欲は消せるものではない

トレードと無意識

欲は本当に消せるのか

欲について、少し踏み込んだ話をします。

私のブログでは、「欲をコントロールするのではなく、そもそも欲が発生しない状態になる」という表現を使うことがあります。

ですが、先に結論からお伝えします。

人間というのは、いくら何をしても、欲が完全に消えることはありません。

これは、根性論や精神論ではなく、構造の話です。

この前提は、非常に重要です。

ここを誤解すると、「欲がある自分はダメだ」と自分を責めてしまい、欲に対する向き合い方そのものが歪みます。

下に引っ張る重力

まず理解しておくべきは、人間はデフォルトで精神性を下に引っ張られる力学の中にいます。

つまり、何もしないでいると、簡単に堕落してしまう、という意味です。

いくら努力で積み上げてきたとしても、意識も行動も意識しなければ、気付いたら堕落する。

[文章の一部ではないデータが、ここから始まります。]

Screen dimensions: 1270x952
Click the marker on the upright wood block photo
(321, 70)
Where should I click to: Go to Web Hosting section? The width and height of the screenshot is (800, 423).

どれだけ立派に見える人でも、どれだけ整っているように見える人でも、自分を律することをやめた瞬間から、いつでも崩れることは簡単です。

自分を律することを止めると↓

Tier3負の場合▼
外部フィードバックが入らないため、自分で「これは欲だ」と気付くことができません

Tier4負の場合▼
欲を正当化するようになります

状態一覧はこちら▼

つまり、欲に翻弄されることの方が、圧倒的に簡単なようにできている。

それが人間である、ということです。

なぜ「欲を消す」という考えは苦しくなるのか

だから「欲を消さなければ」と考えないでください。

なぜなら、構造上それは絶対に不可能だからです。

ではどうするのか。

ここで必要になるのが、「自分を律する」という視点です。

欲をなくすのではなく、欲に対してどう在るか、です。

ここに目を向けるしか、できることはありません。

なぜ「欲が発生しない状態」と書いているのか

ここで一つ、疑問を持った方もいるかもしれません。

「欲は構造上消えないのに、なぜ『欲が発生しない状態』とこのブログには書いているのか」という疑問です。

これには理由があります。

人は、急に「欲に対してどう在るか」「自分を律しましょう」と言われても、ほとんどの場合うまく扱うことができません。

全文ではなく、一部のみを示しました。